**Given instruction**. Convert the entries between the lines holding "Screen dimensions: 1730x923" and "pyautogui.click(x=453, y=35)", inclusive, into a two-column CSV with the columns instruction and response. Write one row per entry, put each value in a single quoted field with line breaks replaced by spaces, and omit the pictures.
---- Recorded information
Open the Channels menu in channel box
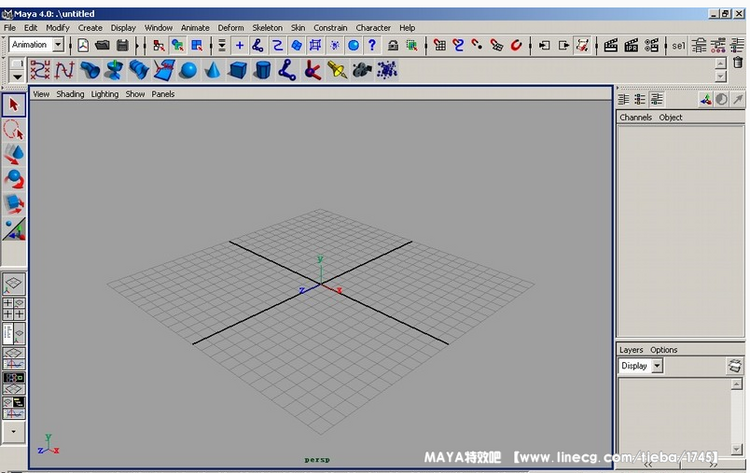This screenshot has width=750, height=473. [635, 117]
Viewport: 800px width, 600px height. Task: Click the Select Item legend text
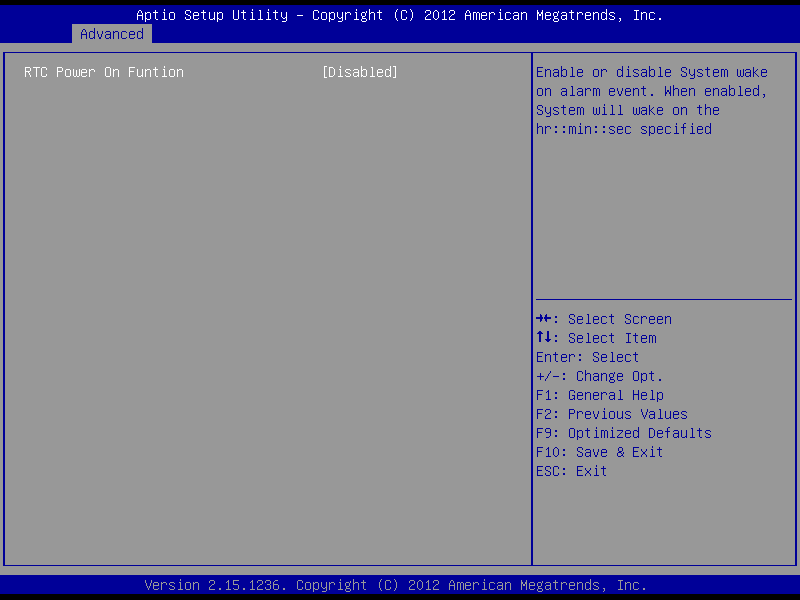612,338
--------
---- Recorded information
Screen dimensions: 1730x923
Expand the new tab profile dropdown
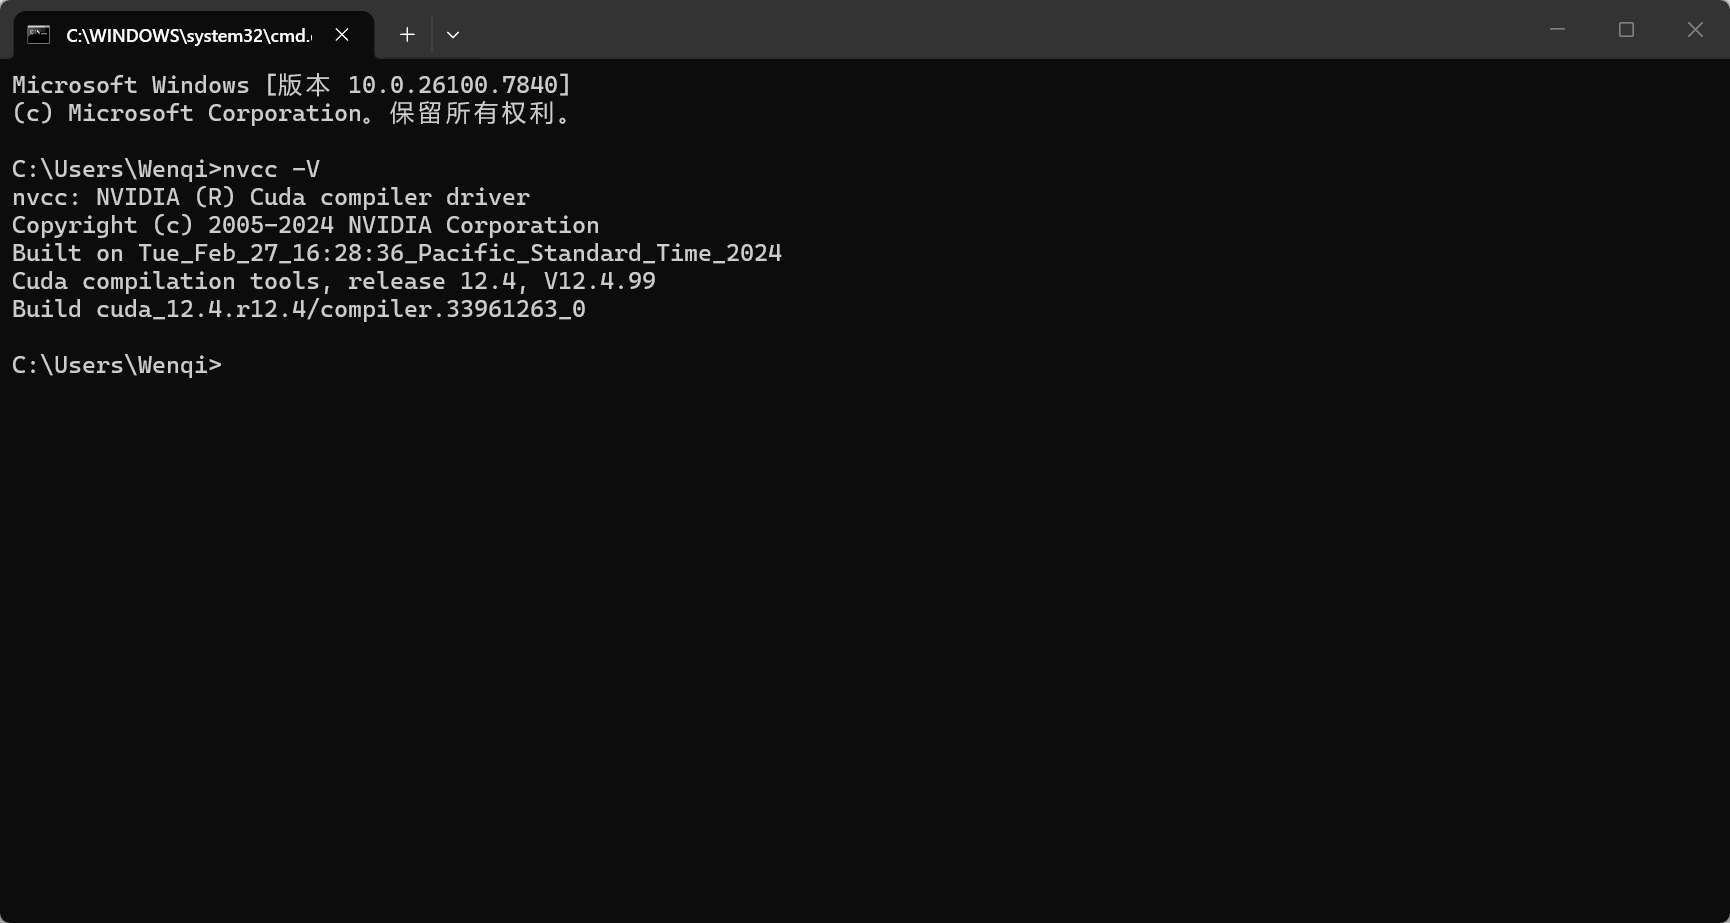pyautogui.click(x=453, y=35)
--------
**Answer**.
instruction,response
"Screen dimensions: 1730x923 Expand the new tab profile dropdown","pyautogui.click(x=453, y=35)"